Consider your choice of flowers carefully. Plants such as roses, carnations and gerberas have large heads, tough stems and will stand up to rougher handling than more delicate blooms, making them a good choice for the inexperienced. Be careful to balance the proportion of your flowers - a large-headed flower will need several smaller-petalled blooms to ensure it doesn't dwarf everything, so bear this in mind when placing your flower order.
Raw MaterialsDon't just assume you'll be able to nip out to the florist and buy the flowers you need the day before your wedding. Place an order with a florist or flower supplier, particularly if you want to use any unusual or out-of-season blooms, for the day before your wedding. Make sure you order slightly more than you need in case of loss or damage during assembly.
If you don't want to run the risk of wilting flowers, consider using silk versions instead. Apart from there being no danger of them shedding petals, there's a massive variety of out-of-season blooms available. Silk flowers also have stiffer stems that are much easier to work with, particularly if they're already wired.

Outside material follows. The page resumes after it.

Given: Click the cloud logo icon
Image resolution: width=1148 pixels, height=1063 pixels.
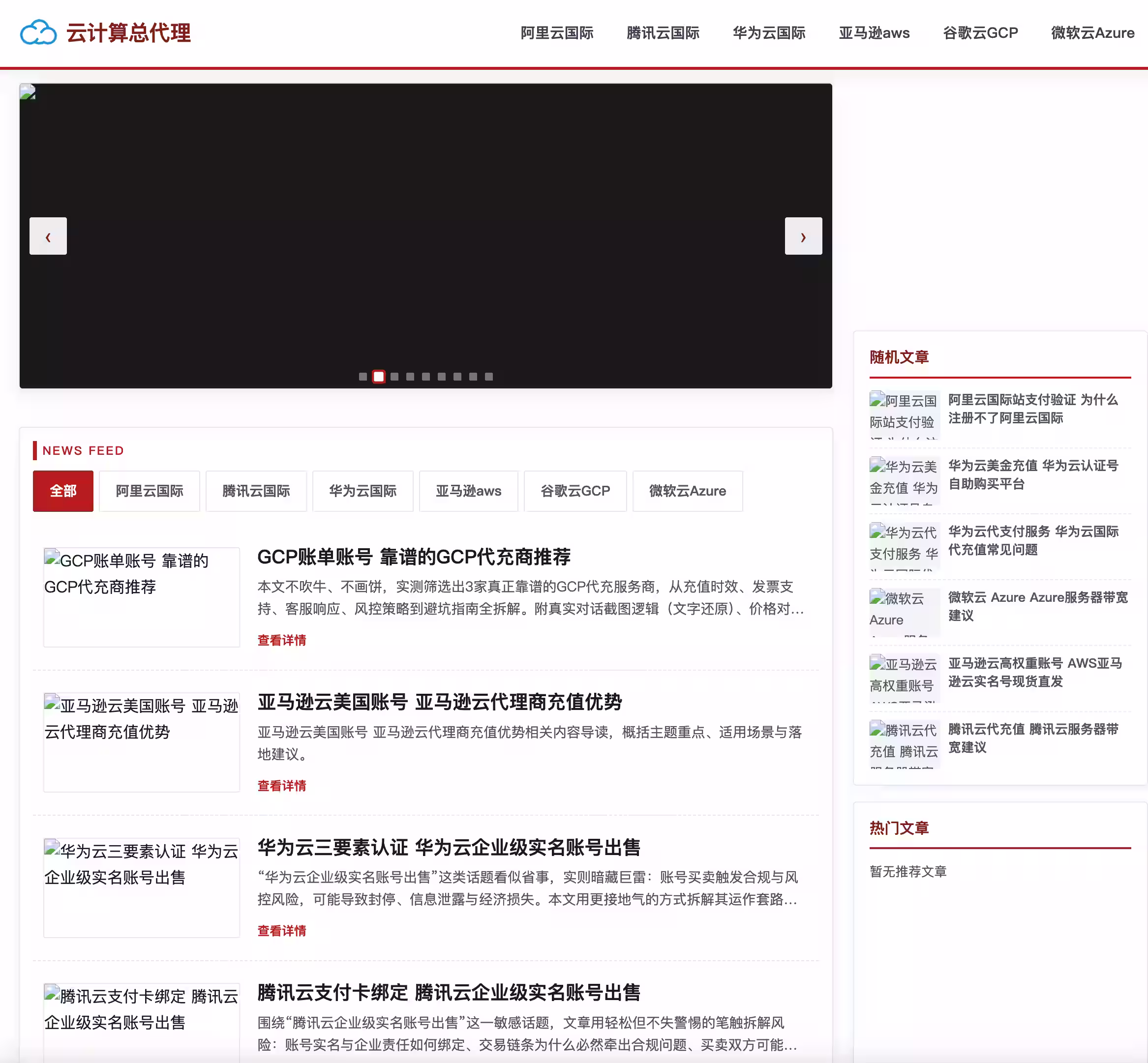Looking at the screenshot, I should tap(38, 32).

Get hold of some buckets that can be filled with water and used to hold the flowers as you make the bouquets. Longer-stemmed flowers will need taller buckets (with sides of at least 18 inches) if they're to remain undamaged - if you can't find any, ask your local florist if you can borrow some.
You'll also need certain pieces of professional kit to ensure the job goes smoothly. A pair of secateurs or decent scissors will be necessary for trimming stems, while a stem stripper will get rid of thorns and excess foliage effectively. Florist's tape is also handy for binding stems together.
If you're making arrangements for tables or to adorn the venue, floral foam will be needed as a base - you can buy this in a variety of pre-cut shapes or simply buy blocks to chop your own.
AssemblyOrder in some practice flowers so you can have a trial run before you start mass-producing your flower arrangements. The day before your wedding is not the time to find out that your style won't work with your chosen blooms or is too difficult for you to handle.
An entire wedding party's flowers are a tall order for one person, so enlist some willing volunteers to give you a hand. Organise your gear so everyone's got access to a set of tools and a bucket of flowers each.
When making bouquets, hold the flowers in your hand as you arrange them - that way they won't shift around in the same way as they would in a vase. You'll also get a better idea of what the finished bouquet will look like while you're carrying it, particularly if you consult a mirror at regular intervals.
As a general rule, wedding arrangements are designed to be viewed from all sides. Make sure your work ends up symmetrical - it needs to have equal numbers of flowers on either side and shouldn't bulge or have a concentration of one colour anywhere.
AccessoriesContainers will be a vital part of your centrepieces and displays, so select them carefully. Tall arrangements should be roughly one and a half times the height of their holder, while bowls shouldn't be too shallow to hold water. Hold your chosen flowers against possible vessels to see how they match up.
The holder for your bouquet will be almost as important as the flowers. Wrap the stems with ribbon in the colour of your choice, or bind them with fancy wire. Using a large leaf to wrap long-stemmed flowers gives the arrangement a contemporary edge.
As a personal touch, why not consider adding a few non-floral items to your finished bouquet? Crystal-tipped hair sticks, feathers or silk butterflies can be stuck in among the flowers, or you could try trailing strings of crystal beads from the holder.Suppliers who are really sympathetic to your vision are hard to find, so use the fact you've got control over your wedding flowers to try out as many different variations as possible. Have fun with colours, outrageously large arrangements or wild and wonderful accessories to make sure your blooms are one of the day's biggest talking points. Who knows - you might be asked to do your friends' weddings next!